5 ноября 1854 года от Р. Х., Санкт-Петербург
С южной оконечности Матисова острова в хорошую погоду открывался прекрасный вид на залив и Синефлагскую мель. Нынче же холодная и какая-то скользкая на ощупь морось облепила все – здания, тротуары, морды лошадей и лица людей. Не видно ни зги уже в пяти шагах. Туман.
– Постой, слышишь, ну постой же! – скрипучая дверь пивной приоткрылась и из болезненно оранжевой пасти вместе с запахом щей, сивухи и пригоревшей каши неясно обозначилось чье-то расплывающееся в сумерках лицо. – Ефим! Слышь ты, оглашенный! Ну не гони ты! Может, обойдется еще! Не надо тебе!.. И-эх! – кричавший безнадежно махнул рукой и покачиваясь, скрылся в душной теплоте помещения.
Уходящий из пивной человек даже не оглянулся на крик. Скорее всего, он его и не слыхал вовсе. Одетый в русский кафтан и шапку со щегольским пером, огромный, грузный и сутулый, он, несмотря на наряд, выглядел обычным «желтоглазым» извозчиком. В руках нес бесформенный сверток, по виду был тяжело пьян и непрерывно бормотал что-то себе под нос.

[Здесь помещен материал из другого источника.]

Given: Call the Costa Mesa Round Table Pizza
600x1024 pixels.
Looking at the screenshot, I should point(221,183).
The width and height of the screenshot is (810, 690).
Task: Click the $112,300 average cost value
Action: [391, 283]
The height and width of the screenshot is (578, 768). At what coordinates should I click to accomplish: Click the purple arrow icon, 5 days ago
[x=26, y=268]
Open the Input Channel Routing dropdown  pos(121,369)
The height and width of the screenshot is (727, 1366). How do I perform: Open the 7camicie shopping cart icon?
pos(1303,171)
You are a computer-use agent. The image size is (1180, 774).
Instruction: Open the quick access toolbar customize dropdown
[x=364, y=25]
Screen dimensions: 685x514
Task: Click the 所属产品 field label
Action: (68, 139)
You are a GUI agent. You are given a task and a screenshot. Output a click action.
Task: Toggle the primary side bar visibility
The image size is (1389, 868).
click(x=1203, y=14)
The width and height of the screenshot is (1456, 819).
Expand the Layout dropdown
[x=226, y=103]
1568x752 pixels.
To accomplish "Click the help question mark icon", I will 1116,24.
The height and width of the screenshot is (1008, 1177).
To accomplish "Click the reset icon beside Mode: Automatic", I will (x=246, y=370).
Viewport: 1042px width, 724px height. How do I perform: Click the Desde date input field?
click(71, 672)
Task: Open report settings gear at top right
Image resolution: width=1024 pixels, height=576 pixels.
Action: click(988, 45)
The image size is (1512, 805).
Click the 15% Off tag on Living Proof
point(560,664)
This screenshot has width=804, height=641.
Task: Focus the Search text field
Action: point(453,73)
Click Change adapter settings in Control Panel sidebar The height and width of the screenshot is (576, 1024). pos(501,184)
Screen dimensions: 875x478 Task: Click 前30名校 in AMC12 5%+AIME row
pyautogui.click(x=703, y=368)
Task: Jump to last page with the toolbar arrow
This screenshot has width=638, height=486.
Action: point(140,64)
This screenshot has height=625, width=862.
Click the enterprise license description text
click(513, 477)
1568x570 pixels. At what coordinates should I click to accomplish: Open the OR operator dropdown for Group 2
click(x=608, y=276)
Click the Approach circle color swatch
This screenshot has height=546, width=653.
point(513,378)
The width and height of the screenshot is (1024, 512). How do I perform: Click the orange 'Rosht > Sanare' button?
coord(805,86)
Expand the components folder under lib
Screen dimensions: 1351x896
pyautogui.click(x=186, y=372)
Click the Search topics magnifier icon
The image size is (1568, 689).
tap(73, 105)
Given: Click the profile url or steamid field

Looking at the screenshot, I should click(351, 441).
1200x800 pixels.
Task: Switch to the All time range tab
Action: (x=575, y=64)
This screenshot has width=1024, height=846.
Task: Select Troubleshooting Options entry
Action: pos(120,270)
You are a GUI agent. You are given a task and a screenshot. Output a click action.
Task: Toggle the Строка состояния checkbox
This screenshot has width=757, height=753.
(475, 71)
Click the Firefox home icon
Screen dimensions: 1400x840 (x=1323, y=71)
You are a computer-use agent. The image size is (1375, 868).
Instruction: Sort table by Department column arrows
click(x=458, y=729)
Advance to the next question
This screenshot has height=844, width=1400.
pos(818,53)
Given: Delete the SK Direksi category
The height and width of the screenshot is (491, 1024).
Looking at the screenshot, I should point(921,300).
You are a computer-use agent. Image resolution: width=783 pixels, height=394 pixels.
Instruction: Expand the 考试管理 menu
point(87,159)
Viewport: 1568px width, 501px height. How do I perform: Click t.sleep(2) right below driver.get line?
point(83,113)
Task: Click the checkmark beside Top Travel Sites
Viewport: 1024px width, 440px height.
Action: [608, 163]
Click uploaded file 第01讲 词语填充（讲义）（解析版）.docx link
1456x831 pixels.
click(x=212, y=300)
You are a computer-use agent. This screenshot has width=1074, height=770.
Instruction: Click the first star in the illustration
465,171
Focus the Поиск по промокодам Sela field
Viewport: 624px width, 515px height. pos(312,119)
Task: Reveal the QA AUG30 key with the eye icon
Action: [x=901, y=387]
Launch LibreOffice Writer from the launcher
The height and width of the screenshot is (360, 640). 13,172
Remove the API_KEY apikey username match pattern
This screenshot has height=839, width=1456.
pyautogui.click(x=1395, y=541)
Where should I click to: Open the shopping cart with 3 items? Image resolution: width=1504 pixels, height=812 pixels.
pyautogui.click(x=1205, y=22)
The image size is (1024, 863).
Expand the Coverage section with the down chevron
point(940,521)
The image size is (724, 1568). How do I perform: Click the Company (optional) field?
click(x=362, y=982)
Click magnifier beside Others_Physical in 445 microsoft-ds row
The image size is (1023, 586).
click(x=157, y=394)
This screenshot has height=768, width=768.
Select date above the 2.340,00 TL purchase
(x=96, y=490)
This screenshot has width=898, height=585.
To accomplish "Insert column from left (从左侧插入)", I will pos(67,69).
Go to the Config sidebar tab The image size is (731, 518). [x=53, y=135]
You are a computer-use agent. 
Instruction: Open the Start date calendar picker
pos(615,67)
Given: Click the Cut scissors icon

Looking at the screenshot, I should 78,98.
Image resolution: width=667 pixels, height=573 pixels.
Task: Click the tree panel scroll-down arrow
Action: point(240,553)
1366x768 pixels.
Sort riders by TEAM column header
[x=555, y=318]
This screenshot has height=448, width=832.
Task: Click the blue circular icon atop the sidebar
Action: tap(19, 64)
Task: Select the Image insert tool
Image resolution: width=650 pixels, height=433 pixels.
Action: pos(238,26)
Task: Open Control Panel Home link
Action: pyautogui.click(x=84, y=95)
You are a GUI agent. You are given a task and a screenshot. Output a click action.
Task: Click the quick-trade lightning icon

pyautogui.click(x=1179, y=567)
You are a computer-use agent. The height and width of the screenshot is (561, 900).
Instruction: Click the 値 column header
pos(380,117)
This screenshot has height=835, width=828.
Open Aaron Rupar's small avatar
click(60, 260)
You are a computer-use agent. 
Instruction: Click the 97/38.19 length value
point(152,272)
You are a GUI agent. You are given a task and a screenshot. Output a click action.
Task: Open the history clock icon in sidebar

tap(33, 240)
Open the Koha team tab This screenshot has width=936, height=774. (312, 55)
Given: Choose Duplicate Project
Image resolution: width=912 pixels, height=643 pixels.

– Что? Что ж такое выходит? Кому? Кому мы теперь нужны? Никому! Вот то-то! И куда ж? Куда ж теперь? Никуда, миластивцы! Никуда – это такой адрес, в который и самый лихач не свезет. Да! И грех на мне будет, значит, на ём нетути… А на ей? На ей, значит, не будет греха? Блаженны, кто верует… Милость… К милости Твоей припадаю… Господи, все забыл, а ведь надо ж… Надо ж помолиться перед тем… Вода-то небось холодная… И мокрая… Господи…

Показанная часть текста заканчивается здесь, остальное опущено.